Zoning Laws: Power and Goals for Government to (try to) manage and balance impacts of construction and Architecture on the health, financial and aesthetic factors of the city. Zoning puts restrictions on an individual landowner’s use of a property by regulating use, bulk, and valuations.
Infrastructure assets like roads, sewer, water, electricity and telecom are shared expenses of a community. As such, a city government should regulate the properties within a community.
Zoning can be a “Golden Goose”, as people choose to invest in an area that is conducive for growth. If zoning is used as a means of making profit for cities instead of investors, then the investors will take their investments to a more hospitable environment.
Jobs, scenic beauty, and connectivity are all factors in making a place attractive. Taxes, economic imbalance and social discord or crime are factors that make a city decline. Cities are technological machines, and must be balanced by either the visible hand of government or the invisible hand of market forces.

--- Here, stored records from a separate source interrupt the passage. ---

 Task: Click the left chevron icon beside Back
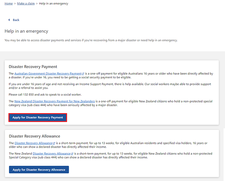9,20
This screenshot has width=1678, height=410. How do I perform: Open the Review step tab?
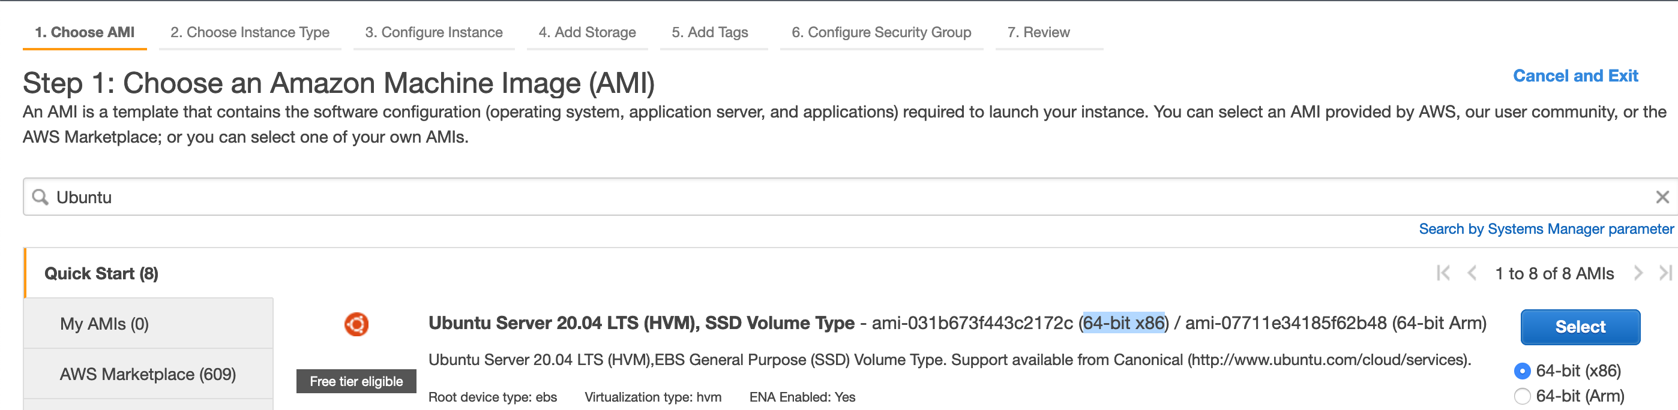1038,33
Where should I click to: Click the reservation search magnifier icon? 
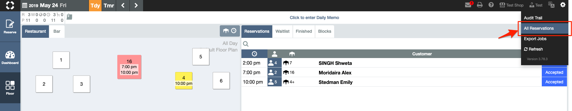coord(246,44)

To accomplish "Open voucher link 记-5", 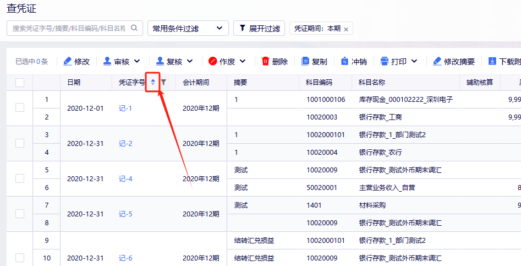I will [x=125, y=214].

Real estate development is a long-term process taking place within the framework of macro economic, political and design factors. Each company or team uses precedents from the past to find future value. Since the process is somewhat secretive, imbalances are inevitable in a market.

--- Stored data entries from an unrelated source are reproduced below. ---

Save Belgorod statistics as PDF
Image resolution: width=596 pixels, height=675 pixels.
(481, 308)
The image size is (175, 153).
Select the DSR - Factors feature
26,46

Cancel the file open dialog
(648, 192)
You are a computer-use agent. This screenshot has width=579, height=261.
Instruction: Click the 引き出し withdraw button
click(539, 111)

2010: No new office buildings were built in NYC. By 2020, the pipeline of new and converted buildings was significant. Many developers simultaneously started the multi-year process of design and planning not realizing that others were starting the same projects as well. This independent micro decision-making as each team thinks that their product is unique and timely creates a cycle of booms and busts. 10 developers start to build offices when they see that demand for 3 exists- but they do not think about the excess 7 teams simultaneously working.
As in nature, abundance is often followed by scarcity. Central planning tries to smooth out “high-beta” supply changes, but it runs the risk of missing key triggers for growth that are traditionally seen best by entrepreneurs rather than bureaucrats.
“Smart Cities” are a new generation of monitoring technologies that tries to use algorithms to predict, monitor and optimize behavior within cities. In the current world of smartphone and camera self-surveillance, many of the concerns of privacy, psychology and control are becoming a tradeoff between convenience and security.